Detailplanung der Gebäudehülle
Detailplanung der Gebäudehülle
Detailplanung der Gebäudehülle

Berichts- und Berechnungsteil

 

In einem umfangreichen Berichtsheft wurde als Anlage die Themen Bauteilkatalog, Analgentechnik, Tragwerkskonzept, Energiebilanzierung, Ökobilanzierung, sommerlicher Wärmeschutz nach BNK, Tageslichtquotient nach BNK, Barrierefreiheit nach BNK und eine umfangreiche Bewertung des Standortes mithilfe der DGNB Zertifizierungssteckbriefe SITE 1.1, 1.2 und 1.3 nachgewiesen (Mikrostandort, Verkehrsanbindung, Nähe zu nutzungsrelevanten Objekten und Einrichtungen).
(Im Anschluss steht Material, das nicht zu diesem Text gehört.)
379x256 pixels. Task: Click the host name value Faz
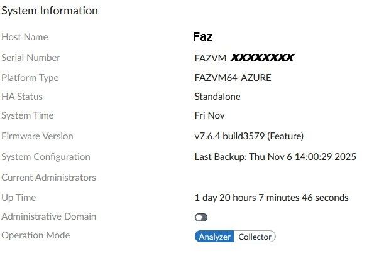point(204,38)
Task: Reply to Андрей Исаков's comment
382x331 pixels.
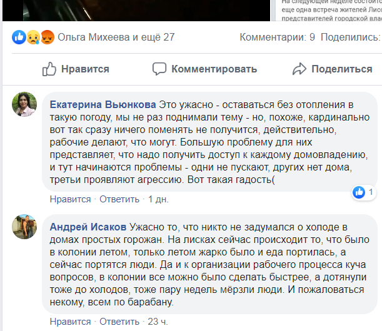Action: (119, 322)
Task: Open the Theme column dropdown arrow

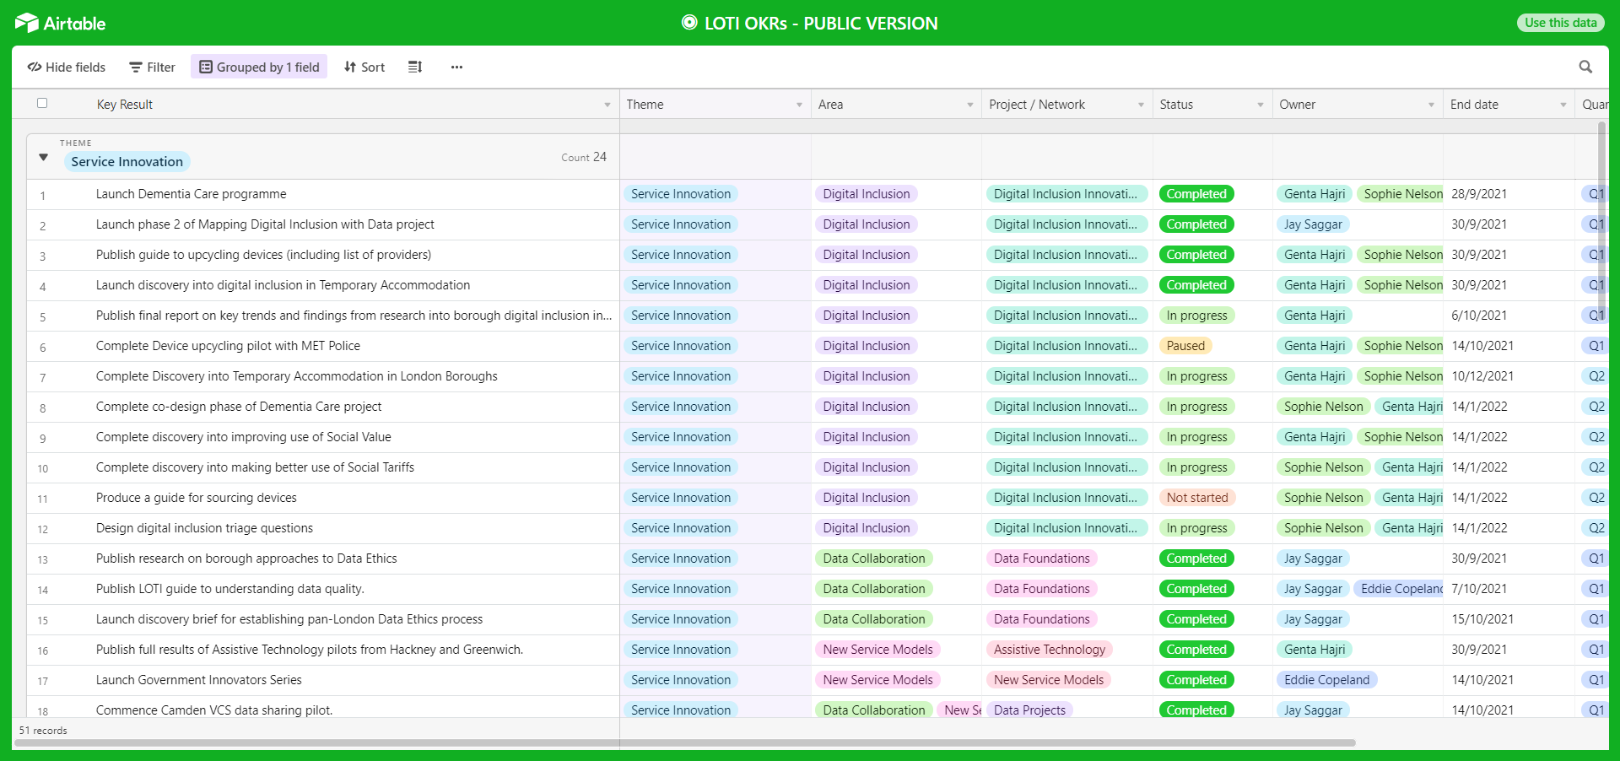Action: [x=799, y=105]
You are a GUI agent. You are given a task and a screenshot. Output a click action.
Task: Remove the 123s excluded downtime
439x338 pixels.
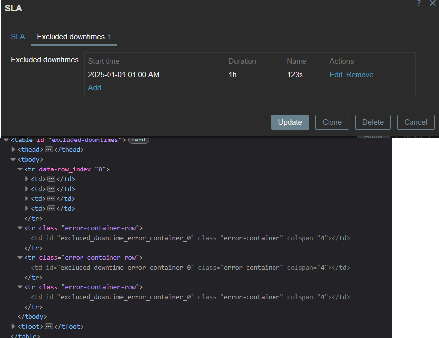pos(359,75)
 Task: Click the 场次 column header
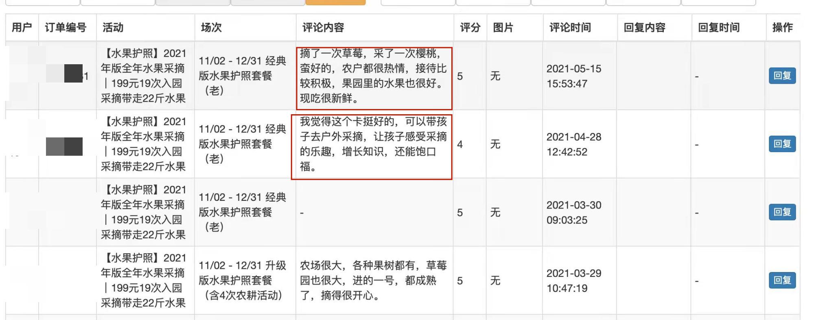click(x=211, y=28)
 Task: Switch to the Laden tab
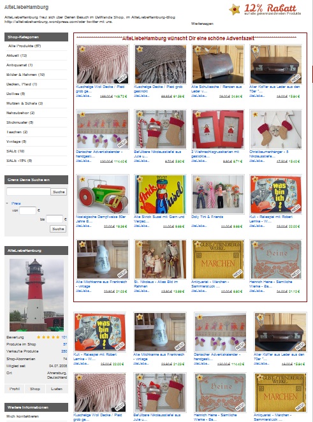pos(57,389)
Diese Inhalte des integralen Entwerfens bilden einen zentralen Teil der Arbeit und wurden iterativ im Entwurf berücksichtigt.

Abgabeleistungen

 
  • Lageplan (M 1: 500), Grundrisse, Ansichten, Schnitte (M 1: 100/ 1:200)
  • Materialkonzept incl. Detaildarstellungen M 1:10 der Fassade. Ein besonderer Fokus liegt auf einem nachhaltigen Materialeinsatz incl. der Demontage- und Recycling-Fähigkeit
  • Energie- und Ökobilanzierung:
    _ Konzeptphase: Drei strategische Varianten mit qualitativer Beschreibung der Konzeption, Konstruktion und Technik sowie Kenndaten (U-Werte, Ökodaten, erneuerbare Energien …)
    _ Entwurfsphase Energiebilanzierung: mit Auswertung End- und Primärenergiebedarf Ist und Referenz, Einsatz erneuerbare Energien sowie passive Maßnahmen
    _ Entwurfsphase Ökobilanzierung (eLCA): mit Randbedingungen der Zertifizierung DGNB und mit folgender Auswertung (Zahlenwerte und grafisch): 
    - GWP Global Warming Potential (in kg CO2äquivalent pro m2NGF) Gesamt sowie differenziert nach Konstruktion und Nutzung
    - GWP Global Warming Potential (in kg CO2äquivalent pro m2NGF) der Konstruktion: Differenziert nach AW, DE+TR, DA, BP, FE, IW und TGA und differenziert nach den jeweiligen Modulen A bis D
  • Standort iund soziale Nachhaltigkeitskriterien:
    Individuelle Bewertung des Standortes gem. SITE 1.1, 1.3 und 1.4, Nachweis des sommerlichen Wärmeschutzes, Nachweis der Tageslichtversorgung, barrierearmer Zugang und Nutzungsmöglichkeiten.
  • Modelle M 1:500 / 1:100

Die Abgabeleistungen insbes. der Energie- und Ökobilanzierung sind in einem gesonderten umfangreichen Berichtsheft nachgewiesen.